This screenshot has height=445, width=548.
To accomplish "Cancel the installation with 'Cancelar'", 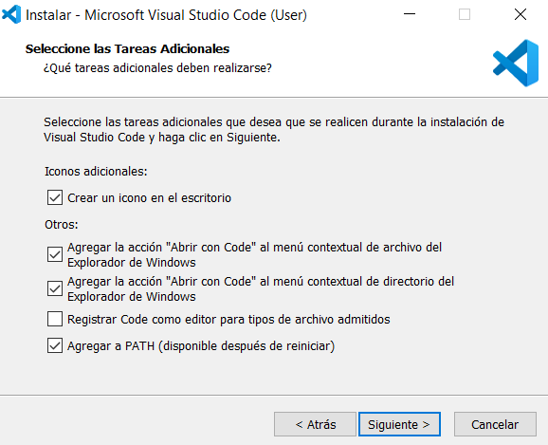I will coord(495,424).
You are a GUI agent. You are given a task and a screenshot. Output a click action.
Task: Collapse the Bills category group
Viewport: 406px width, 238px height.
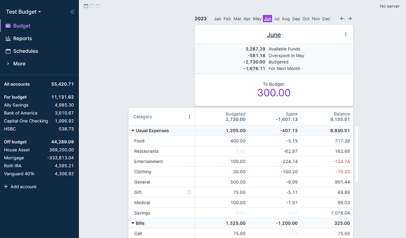pos(133,223)
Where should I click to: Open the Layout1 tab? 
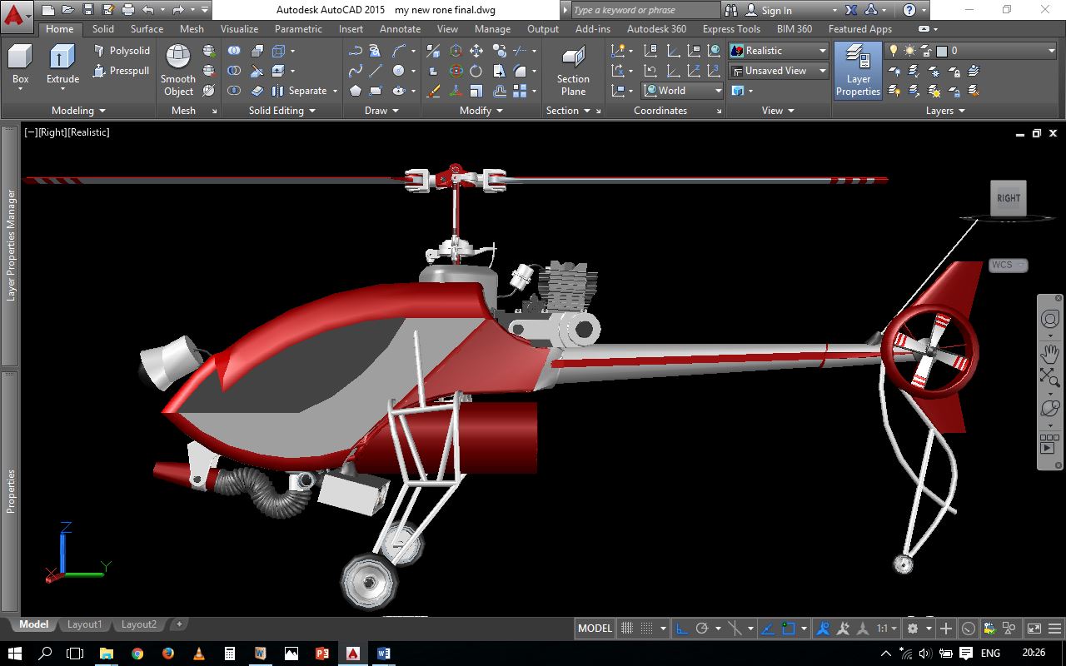[84, 624]
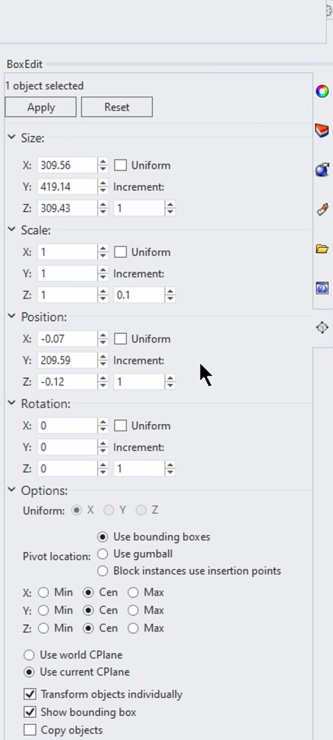
Task: Select Min for X pivot alignment
Action: point(43,593)
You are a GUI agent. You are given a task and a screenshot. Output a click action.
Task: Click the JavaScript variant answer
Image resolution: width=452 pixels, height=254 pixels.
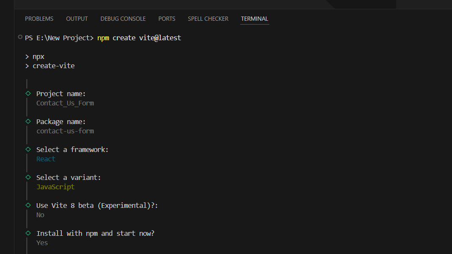click(x=55, y=187)
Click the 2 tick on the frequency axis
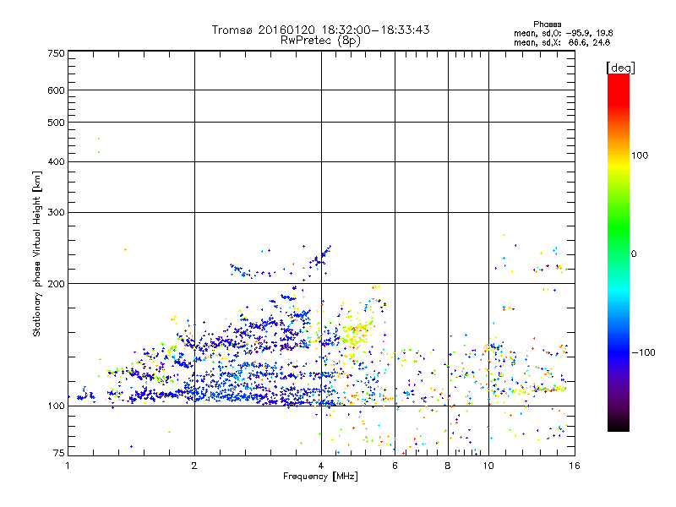 (x=194, y=466)
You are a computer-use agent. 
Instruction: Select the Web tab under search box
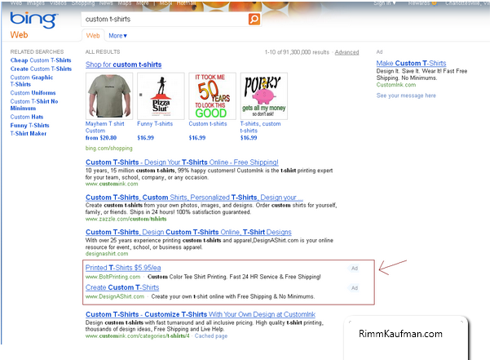coord(93,36)
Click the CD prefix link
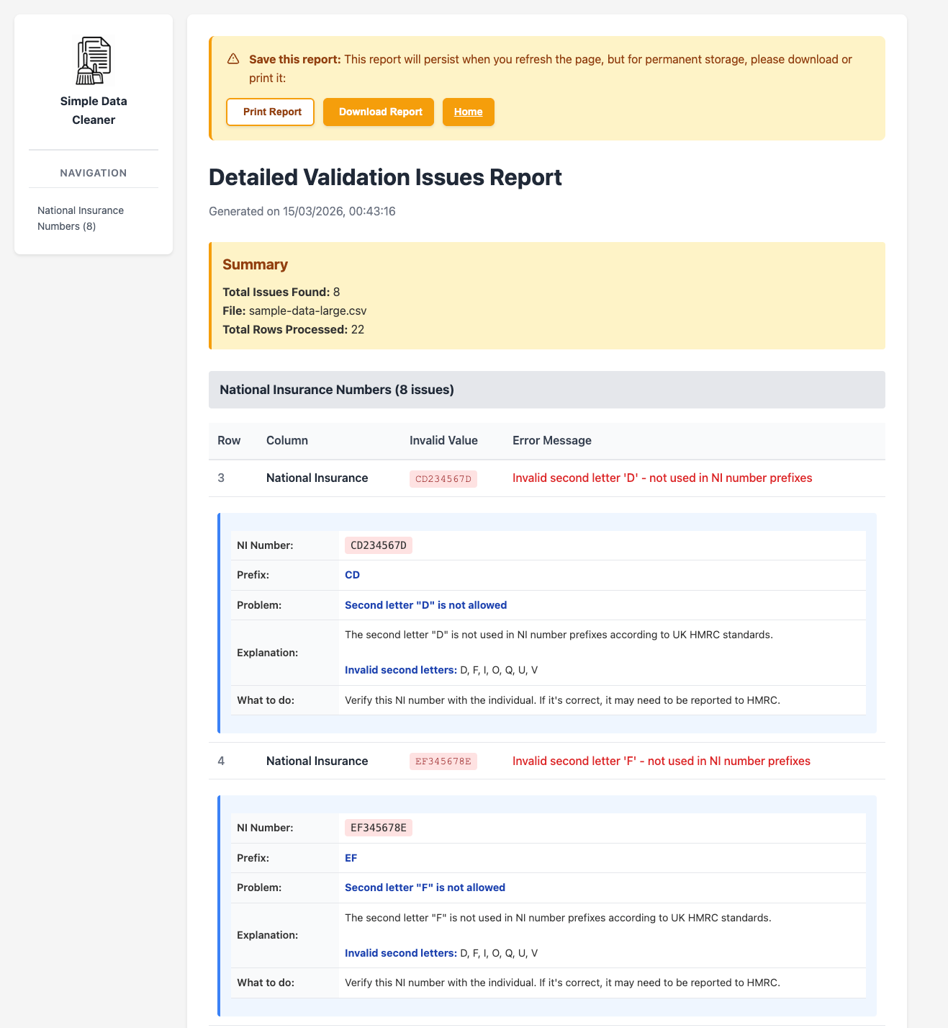The width and height of the screenshot is (948, 1028). pyautogui.click(x=352, y=575)
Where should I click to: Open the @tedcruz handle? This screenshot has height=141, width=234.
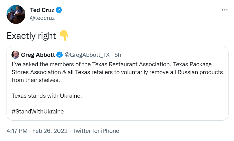click(42, 18)
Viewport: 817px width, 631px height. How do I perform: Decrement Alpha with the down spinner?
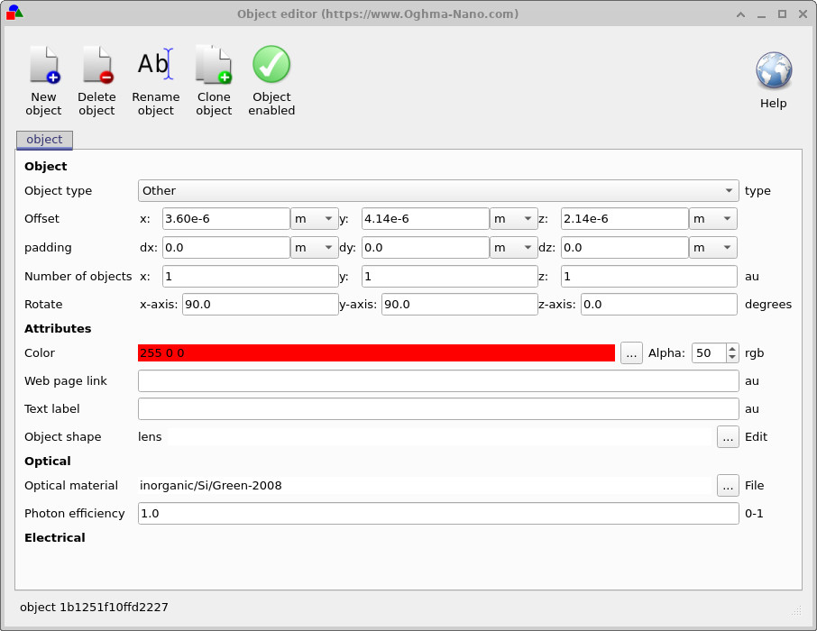pyautogui.click(x=730, y=357)
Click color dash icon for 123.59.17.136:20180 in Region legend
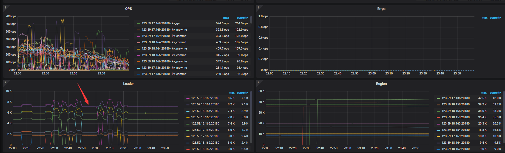The height and width of the screenshot is (153, 505). pyautogui.click(x=438, y=98)
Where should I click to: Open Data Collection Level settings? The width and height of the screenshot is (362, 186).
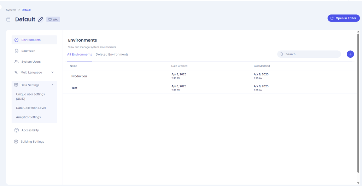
* * * * * * *
▸ WHAT YOU HAVE TO DO: Each line from the one that holds "Task: Click the JavaScript variant answer" through the final line of the data must be retyped exactly; the pictures must not appear.

▸ SOLUTION FOR THIS TASK:
Task: Click the JavaScript variant answer
Image resolution: width=452 pixels, height=254 pixels.
click(x=55, y=187)
Click the 2 tick on the frequency axis
 (x=194, y=466)
You are a computer-use agent. 
Instruction: Select the Web tab under search box
coord(93,36)
Click the CD prefix link
The width and height of the screenshot is (948, 1028). pyautogui.click(x=352, y=575)
Where should I click to: Open the @tedcruz handle? This screenshot has height=141, width=234.
click(42, 18)
Viewport: 817px width, 631px height. How do I perform: Decrement Alpha with the down spinner?
pyautogui.click(x=730, y=357)
Click color dash icon for 123.59.17.136:20180 in Region legend
The height and width of the screenshot is (153, 505). pyautogui.click(x=438, y=98)
Where should I click to: Open Data Collection Level settings? The width and height of the screenshot is (362, 186).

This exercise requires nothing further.